### GESTELDE OPDRACHT 1
Tot waar wordt de goothoogte van een bouwwerk volgens de passage over de goothoogte gemeten?
### GESTELDE OPDRACHT 2
Breid de passage over de goothoogte uit met tekst die aansluit op de laatste zin.

====== GESELECTEERDE PASSAGE ======

De regels en begrippen van de ruimtelijke plannen, zoals die luiden voorafgaand aan het moment van vaststelling van dit bestemmingsplan, blijven voor het overige ongewijzigd van toepassing.

Hoofdstuk 2 BESTEMMINGSREGELS

Artikel 3 Goothoogte - wijze van meten

De bepaling voor de wijze van meten van de goothoogte van een bouwwerk in de regels van de ruimtelijke plannen wordt vervangen door de volgende bepaling:

3.1 De goothoogte van een bouwwerk:

vanaf het peil tot aan de bovenkant van de goot, c.q. de druiplijn, het boeibord, of een daarmee gelijk te stellen constructiedeel.

====== AANGELEVERD MATERIAAL ======

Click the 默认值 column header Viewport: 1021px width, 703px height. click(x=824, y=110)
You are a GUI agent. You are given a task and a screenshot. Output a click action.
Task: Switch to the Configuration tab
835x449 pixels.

======

### ANTWOORD OPDRACHT 1
Vanaf het peil tot aan de bovenkant van de goot, c.q. de druiplijn, het boeibord, of een daarmee gelijk te stellen constructiedeel.

### ANTWOORD OPDRACHT 2
Artikel 4 Herinrichting openbaar gebied

Ter plaatse van de aanduiding 'overige zone - bebouwde kom' worden de algemene afwijkingsregels van de ruimtelijke plannen aangevuld met de volgende afwijkingsmogelijkheid voor de herinrichting van openbaar gebied:

4.1 Afwijken herinrichting openbaar gebied

Het bevoegd gezag kan door middel van het verlenen van een omgevingsvergunning afwijken van de bestemmingsregels om het gebruiken van gronden voor een niet-ingrijpende herinrichting van openbaar gebied toe te staan, mits:

  • a. de noodzaak van de herinrichting is aangetoond;
  • b. het woon- en leefklimaat in de directe omgeving niet onevenredig wordt geschaad;
  • c. de belangen van de eigenaren en/of gebruikers van betrokken en nabijgelegen gronden niet onevenredig worden geschaad;
  • d. het straat- en bebouwingsbeeld en de verkeersveiligheidsbelangen niet onevenredig worden geschaad;
  • e. landschappelijke, natuurlijke en cultuurhistorische waarden niet onevenredig worden geschaad;
  • f. de hoofdgroenstructuur niet onevenredig wordt geschaad;
  • g. de waterhuishoudkundige situatie niet onevenredig wordt geschaad en voor zover nodig in voldoende watercompensatie wordt voorzien.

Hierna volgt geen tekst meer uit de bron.